§ SUPPLIED ENTRIES:
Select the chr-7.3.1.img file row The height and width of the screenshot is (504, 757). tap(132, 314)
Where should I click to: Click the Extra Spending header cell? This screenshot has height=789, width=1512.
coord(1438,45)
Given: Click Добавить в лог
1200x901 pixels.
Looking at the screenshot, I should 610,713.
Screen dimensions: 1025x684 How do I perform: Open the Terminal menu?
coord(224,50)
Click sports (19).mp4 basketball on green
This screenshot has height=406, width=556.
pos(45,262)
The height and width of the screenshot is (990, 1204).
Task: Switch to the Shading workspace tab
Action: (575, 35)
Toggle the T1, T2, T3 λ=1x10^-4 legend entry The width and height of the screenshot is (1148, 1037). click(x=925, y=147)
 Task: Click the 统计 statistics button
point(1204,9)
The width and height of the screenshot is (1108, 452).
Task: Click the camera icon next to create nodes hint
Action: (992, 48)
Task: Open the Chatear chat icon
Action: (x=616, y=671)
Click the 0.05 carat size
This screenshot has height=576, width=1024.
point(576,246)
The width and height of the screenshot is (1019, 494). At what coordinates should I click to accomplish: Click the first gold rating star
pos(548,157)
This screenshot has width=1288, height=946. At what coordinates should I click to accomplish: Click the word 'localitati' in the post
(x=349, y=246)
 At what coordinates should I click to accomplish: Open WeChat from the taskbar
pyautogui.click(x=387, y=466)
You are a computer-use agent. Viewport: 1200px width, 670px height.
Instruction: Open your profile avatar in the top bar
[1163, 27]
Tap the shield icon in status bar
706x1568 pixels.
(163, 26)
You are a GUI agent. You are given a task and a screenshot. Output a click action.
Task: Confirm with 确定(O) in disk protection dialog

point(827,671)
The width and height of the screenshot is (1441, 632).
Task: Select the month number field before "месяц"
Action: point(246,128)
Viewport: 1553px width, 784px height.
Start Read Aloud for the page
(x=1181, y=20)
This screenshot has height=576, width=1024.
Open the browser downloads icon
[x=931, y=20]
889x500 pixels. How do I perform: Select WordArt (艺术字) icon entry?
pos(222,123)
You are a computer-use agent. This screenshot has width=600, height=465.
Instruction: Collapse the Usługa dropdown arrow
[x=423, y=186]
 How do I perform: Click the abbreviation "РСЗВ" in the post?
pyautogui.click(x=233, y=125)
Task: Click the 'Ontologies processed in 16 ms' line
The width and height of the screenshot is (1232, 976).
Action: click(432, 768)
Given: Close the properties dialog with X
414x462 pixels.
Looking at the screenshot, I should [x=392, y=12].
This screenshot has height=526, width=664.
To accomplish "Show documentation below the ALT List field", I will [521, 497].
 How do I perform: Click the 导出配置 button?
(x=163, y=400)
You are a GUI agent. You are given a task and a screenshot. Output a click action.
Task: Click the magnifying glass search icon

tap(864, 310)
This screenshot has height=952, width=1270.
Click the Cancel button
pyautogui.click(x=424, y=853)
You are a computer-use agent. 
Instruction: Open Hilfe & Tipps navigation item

§ GOAL:
Rewrite each line of the records above as a Markdown table with a No. column for the row number and an Entry column for the line itself, omitting blank lines.

§ EXERCISE ANSWER:
| No. | Entry |
|---|---|
| 1 | Select the chr-7.3.1.img file row The height and width of the screenshot is (504, 757). tap(132, 314) |
| 2 | Where should I click to: Click the Extra Spending header cell? This screenshot has height=789, width=1512. |
| 3 | coord(1438,45) |
| 4 | Given: Click Добавить в лог |
| 5 | 1200x901 pixels. |
| 6 | Looking at the screenshot, I should 610,713. |
| 7 | Screen dimensions: 1025x684 How do I perform: Open the Terminal menu? |
| 8 | coord(224,50) |
| 9 | Click sports (19).mp4 basketball on green |
| 10 | This screenshot has height=406, width=556. |
| 11 | pos(45,262) |
| 12 | The height and width of the screenshot is (990, 1204). |
| 13 | Task: Switch to the Shading workspace tab |
| 14 | Action: (575, 35) |
| 15 | Toggle the T1, T2, T3 λ=1x10^-4 legend entry The width and height of the screenshot is (1148, 1037). click(x=925, y=147) |
| 16 |  Task: Click the 统计 statistics button |
| 17 | point(1204,9) |
| 18 | The width and height of the screenshot is (1108, 452). |
| 19 | Task: Click the camera icon next to create nodes hint |
| 20 | Action: (992, 48) |
| 21 | Task: Open the Chatear chat icon |
| 22 | Action: (x=616, y=671) |
| 23 | Click the 0.05 carat size |
| 24 | This screenshot has height=576, width=1024. |
| 25 | point(576,246) |
| 26 | The width and height of the screenshot is (1019, 494). At what coordinates should I click to accomplish: Click the first gold rating star |
| 27 | pos(548,157) |
| 28 | This screenshot has width=1288, height=946. At what coordinates should I click to accomplish: Click the word 'localitati' in the post |
| 29 | (x=349, y=246) |
| 30 |  At what coordinates should I click to accomplish: Open WeChat from the taskbar |
| 31 | pyautogui.click(x=387, y=466) |
| 32 | You are a computer-use agent. Viewport: 1200px width, 670px height. |
| 33 | Instruction: Open your profile avatar in the top bar |
| 34 | [1163, 27] |
| 35 | Tap the shield icon in status bar |
| 36 | 706x1568 pixels. |
| 37 | (163, 26) |
| 38 | You are a GUI agent. You are given a task and a screenshot. Output a click action. |
| 39 | Task: Confirm with 确定(O) in disk protection dialog |
| 40 | point(827,671) |
| 41 | The width and height of the screenshot is (1441, 632). |
| 42 | Task: Select the month number field before "месяц" |
| 43 | Action: point(246,128) |
| 44 | Viewport: 1553px width, 784px height. |
| 45 | Start Read Aloud for the page |
| 46 | (x=1181, y=20) |
| 47 | This screenshot has height=576, width=1024. |
| 48 | Open the browser downloads icon |
| 49 | [x=931, y=20] |
| 50 | 889x500 pixels. How do I perform: Select WordArt (艺术字) icon entry? |
| 51 | pos(222,123) |
| 52 | You are a computer-use agent. This screenshot has width=600, height=465. |
| 53 | Instruction: Collapse the Usługa dropdown arrow |
| 54 | [x=423, y=186] |
| 55 |  How do I perform: Click the abbreviation "РСЗВ" in the post? |
| 56 | pyautogui.click(x=233, y=125) |
| 57 | Task: Click the 'Ontologies processed in 16 ms' line |
| 58 | The width and height of the screenshot is (1232, 976). |
| 59 | Action: click(432, 768) |
| 60 | Given: Close the properties dialog with X |
| 61 | 414x462 pixels. |
| 62 | Looking at the screenshot, I should [x=392, y=12]. |
| 63 | This screenshot has height=526, width=664. |
| 64 | To accomplish "Show documentation below the ALT List field", I will [521, 497]. |
| 65 |  How do I perform: Click the 导出配置 button? |
| 66 | (x=163, y=400) |
| 67 | You are a GUI agent. You are given a task and a screenshot. Output a click action. |
| 68 | Task: Click the magnifying glass search icon |
| 69 | tap(864, 310) |
| 70 | This screenshot has height=952, width=1270. |
| 71 | Click the Cancel button |
| 72 | pyautogui.click(x=424, y=853) |
| 73 | You are a computer-use agent.  |
| 74 | Instruction: Open Hilfe & Tipps navigation item |